▸ Exercise brief
Copy word for word, please, the lines of the entries below running from the one containing "Instruction: Play the embedded video" to the one containing "The height and width of the screenshot is (425, 948).", both ends included.

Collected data

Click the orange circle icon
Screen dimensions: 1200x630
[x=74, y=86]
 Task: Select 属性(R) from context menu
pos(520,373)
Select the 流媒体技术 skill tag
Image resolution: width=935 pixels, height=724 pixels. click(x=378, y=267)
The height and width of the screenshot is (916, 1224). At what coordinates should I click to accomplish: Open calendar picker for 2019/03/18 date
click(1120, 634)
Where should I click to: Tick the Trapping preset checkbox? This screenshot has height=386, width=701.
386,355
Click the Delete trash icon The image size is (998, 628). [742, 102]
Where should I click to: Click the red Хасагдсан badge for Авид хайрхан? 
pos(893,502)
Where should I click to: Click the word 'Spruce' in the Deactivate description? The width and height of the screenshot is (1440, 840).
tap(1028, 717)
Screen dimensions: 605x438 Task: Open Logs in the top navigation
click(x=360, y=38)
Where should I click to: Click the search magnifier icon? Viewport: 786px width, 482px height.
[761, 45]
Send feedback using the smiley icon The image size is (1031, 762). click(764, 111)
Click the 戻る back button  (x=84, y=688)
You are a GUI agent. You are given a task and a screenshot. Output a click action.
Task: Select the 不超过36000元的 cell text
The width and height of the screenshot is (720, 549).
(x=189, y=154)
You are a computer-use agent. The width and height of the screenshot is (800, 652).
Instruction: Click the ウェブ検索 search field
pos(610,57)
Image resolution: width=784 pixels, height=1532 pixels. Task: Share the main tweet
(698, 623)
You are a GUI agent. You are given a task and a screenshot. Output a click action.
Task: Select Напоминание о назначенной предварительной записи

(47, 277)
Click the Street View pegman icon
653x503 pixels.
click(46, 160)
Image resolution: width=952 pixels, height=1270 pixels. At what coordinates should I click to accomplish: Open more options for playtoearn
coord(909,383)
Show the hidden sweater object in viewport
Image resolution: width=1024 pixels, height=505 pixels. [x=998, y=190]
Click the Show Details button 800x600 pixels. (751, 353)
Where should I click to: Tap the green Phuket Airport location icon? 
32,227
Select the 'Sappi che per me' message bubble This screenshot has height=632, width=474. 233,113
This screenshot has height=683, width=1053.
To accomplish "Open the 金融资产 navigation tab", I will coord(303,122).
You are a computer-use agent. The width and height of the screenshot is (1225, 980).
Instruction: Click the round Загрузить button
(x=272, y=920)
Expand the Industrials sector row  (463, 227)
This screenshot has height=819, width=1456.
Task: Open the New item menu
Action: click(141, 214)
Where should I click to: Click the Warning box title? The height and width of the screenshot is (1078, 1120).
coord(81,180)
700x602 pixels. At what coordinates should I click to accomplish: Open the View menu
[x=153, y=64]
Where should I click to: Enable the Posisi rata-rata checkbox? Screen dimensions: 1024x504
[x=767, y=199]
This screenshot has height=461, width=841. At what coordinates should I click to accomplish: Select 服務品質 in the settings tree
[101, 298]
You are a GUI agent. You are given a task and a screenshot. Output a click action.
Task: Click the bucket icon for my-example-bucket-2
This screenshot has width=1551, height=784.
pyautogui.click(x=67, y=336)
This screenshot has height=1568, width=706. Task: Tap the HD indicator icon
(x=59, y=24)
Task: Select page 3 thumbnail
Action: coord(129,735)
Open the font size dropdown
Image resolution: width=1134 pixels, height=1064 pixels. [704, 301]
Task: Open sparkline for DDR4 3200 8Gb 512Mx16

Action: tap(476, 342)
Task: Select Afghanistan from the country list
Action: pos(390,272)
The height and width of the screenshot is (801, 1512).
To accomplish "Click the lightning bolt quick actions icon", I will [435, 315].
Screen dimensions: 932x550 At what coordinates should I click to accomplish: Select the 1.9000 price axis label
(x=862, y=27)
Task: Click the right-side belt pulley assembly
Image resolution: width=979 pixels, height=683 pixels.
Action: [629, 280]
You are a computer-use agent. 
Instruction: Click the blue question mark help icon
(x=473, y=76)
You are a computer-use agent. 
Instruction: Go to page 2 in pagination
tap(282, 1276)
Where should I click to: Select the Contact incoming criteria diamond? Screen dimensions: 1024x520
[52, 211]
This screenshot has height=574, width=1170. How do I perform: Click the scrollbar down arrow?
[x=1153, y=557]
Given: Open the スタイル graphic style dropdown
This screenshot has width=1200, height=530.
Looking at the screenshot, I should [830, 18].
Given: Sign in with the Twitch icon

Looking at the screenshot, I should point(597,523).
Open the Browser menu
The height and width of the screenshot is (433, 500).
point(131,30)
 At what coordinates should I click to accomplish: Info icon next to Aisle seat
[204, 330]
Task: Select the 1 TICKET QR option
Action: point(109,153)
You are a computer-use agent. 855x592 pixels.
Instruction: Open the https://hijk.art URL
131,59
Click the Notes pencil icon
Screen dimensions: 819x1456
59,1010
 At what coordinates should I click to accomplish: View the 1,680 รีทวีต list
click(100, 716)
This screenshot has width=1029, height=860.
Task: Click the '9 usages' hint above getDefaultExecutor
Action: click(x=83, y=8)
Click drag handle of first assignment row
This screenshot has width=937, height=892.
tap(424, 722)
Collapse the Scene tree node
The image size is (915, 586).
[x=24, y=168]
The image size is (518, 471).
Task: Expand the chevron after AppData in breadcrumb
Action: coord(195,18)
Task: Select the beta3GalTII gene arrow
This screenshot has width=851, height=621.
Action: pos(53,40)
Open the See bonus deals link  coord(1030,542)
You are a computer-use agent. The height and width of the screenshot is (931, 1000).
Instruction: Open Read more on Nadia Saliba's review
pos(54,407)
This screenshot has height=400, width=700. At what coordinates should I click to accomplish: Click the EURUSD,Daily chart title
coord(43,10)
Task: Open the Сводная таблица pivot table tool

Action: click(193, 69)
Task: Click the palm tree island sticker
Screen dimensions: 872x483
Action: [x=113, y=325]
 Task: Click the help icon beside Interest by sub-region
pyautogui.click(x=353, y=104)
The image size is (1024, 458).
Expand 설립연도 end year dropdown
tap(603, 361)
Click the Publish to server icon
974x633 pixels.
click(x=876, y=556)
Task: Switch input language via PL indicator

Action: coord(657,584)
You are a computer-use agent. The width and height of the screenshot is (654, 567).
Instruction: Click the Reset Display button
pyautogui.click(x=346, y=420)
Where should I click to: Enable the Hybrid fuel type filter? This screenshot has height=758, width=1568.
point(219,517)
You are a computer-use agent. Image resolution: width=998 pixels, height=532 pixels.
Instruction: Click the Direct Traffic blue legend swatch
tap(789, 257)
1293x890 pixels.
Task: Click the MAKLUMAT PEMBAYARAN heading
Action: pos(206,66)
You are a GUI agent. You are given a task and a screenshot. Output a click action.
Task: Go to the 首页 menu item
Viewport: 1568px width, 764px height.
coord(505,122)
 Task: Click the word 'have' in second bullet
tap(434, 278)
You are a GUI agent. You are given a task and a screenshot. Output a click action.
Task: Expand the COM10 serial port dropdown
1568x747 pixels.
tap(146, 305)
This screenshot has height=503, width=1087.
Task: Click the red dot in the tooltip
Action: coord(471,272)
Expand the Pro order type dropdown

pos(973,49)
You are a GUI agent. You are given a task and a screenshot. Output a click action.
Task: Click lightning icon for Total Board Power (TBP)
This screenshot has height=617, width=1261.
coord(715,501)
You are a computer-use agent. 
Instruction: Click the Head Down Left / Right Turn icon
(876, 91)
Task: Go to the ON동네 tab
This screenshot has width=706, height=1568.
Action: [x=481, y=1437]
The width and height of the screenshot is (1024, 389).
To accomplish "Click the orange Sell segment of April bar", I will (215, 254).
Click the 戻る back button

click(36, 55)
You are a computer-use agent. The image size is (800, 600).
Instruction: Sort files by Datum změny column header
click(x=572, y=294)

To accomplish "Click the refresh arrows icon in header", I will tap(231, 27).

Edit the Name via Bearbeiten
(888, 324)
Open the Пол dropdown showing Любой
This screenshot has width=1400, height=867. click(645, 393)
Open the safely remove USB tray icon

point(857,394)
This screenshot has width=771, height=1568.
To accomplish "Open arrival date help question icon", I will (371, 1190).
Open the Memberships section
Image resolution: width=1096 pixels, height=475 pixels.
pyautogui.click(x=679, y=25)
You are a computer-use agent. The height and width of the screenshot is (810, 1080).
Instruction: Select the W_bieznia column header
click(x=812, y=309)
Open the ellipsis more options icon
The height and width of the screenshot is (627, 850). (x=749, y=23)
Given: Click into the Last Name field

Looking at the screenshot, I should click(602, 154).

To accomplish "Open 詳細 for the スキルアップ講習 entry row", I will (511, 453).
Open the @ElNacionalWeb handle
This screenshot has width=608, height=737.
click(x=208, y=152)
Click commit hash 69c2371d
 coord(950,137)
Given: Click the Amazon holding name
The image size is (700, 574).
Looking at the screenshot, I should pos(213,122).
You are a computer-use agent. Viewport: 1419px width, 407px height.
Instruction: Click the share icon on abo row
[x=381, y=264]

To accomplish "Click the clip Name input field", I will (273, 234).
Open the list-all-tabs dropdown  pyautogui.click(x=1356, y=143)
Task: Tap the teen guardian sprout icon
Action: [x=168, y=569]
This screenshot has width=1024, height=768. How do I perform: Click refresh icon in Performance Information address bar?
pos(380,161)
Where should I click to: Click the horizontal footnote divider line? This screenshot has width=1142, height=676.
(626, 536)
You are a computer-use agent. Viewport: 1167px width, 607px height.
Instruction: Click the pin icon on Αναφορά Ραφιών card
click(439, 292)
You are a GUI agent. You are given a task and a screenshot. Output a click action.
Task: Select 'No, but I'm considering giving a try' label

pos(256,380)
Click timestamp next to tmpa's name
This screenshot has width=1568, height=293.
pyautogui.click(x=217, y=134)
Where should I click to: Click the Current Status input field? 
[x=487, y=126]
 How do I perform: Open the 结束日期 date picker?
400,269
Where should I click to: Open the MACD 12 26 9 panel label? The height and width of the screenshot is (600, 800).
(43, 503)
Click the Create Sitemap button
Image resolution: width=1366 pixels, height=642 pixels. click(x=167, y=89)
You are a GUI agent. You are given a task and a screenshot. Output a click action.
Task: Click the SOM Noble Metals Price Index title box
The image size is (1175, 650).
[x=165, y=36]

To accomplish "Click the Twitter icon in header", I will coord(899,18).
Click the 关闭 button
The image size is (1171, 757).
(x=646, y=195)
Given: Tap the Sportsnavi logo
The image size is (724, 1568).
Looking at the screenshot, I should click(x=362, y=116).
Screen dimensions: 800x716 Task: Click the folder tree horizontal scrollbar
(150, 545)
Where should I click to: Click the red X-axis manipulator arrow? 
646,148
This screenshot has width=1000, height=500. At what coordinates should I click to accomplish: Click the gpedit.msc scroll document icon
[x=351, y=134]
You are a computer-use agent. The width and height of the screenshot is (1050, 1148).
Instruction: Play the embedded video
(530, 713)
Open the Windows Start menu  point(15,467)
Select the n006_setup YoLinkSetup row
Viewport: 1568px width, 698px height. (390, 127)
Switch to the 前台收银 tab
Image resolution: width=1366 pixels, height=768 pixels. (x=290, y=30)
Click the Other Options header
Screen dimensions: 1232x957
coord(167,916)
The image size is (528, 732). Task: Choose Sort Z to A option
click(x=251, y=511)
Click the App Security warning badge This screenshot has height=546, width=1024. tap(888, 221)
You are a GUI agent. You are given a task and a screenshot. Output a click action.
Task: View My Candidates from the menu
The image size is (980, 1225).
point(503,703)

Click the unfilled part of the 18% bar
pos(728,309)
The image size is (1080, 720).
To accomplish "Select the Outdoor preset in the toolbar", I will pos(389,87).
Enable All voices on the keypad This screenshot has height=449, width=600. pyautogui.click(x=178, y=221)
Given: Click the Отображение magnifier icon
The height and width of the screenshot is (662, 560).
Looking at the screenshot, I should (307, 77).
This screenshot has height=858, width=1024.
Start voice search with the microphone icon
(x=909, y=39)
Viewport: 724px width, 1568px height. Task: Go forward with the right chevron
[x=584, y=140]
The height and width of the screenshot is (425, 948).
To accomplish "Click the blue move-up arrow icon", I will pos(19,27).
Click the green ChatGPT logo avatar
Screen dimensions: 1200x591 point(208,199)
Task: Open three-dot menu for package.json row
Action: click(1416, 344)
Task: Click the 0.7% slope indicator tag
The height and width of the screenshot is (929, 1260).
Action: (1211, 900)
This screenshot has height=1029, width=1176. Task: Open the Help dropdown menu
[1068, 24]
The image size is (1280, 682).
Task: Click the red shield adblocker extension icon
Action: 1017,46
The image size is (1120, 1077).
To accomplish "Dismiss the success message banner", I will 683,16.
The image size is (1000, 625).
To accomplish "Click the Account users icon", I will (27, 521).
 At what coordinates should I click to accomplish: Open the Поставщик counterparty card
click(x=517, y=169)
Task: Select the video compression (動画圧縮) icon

▸ Finished exercise
Instruction: Play the embedded video
(530, 713)
Open the Windows Start menu  point(15,467)
Select the n006_setup YoLinkSetup row
Viewport: 1568px width, 698px height. (390, 127)
Switch to the 前台收银 tab
Image resolution: width=1366 pixels, height=768 pixels. (x=290, y=30)
Click the Other Options header
Screen dimensions: 1232x957
coord(167,916)
The image size is (528, 732). Task: Choose Sort Z to A option
click(x=251, y=511)
Click the App Security warning badge This screenshot has height=546, width=1024. tap(888, 221)
You are a GUI agent. You are given a task and a screenshot. Output a click action.
Task: View My Candidates from the menu
The image size is (980, 1225).
point(503,703)

Click the unfilled part of the 18% bar
pos(728,309)
The image size is (1080, 720).
To accomplish "Select the Outdoor preset in the toolbar", I will pos(389,87).
Enable All voices on the keypad This screenshot has height=449, width=600. pyautogui.click(x=178, y=221)
Given: Click the Отображение magnifier icon
The height and width of the screenshot is (662, 560).
Looking at the screenshot, I should (307, 77).
This screenshot has height=858, width=1024.
Start voice search with the microphone icon
(x=909, y=39)
Viewport: 724px width, 1568px height. Task: Go forward with the right chevron
[x=584, y=140]
The height and width of the screenshot is (425, 948).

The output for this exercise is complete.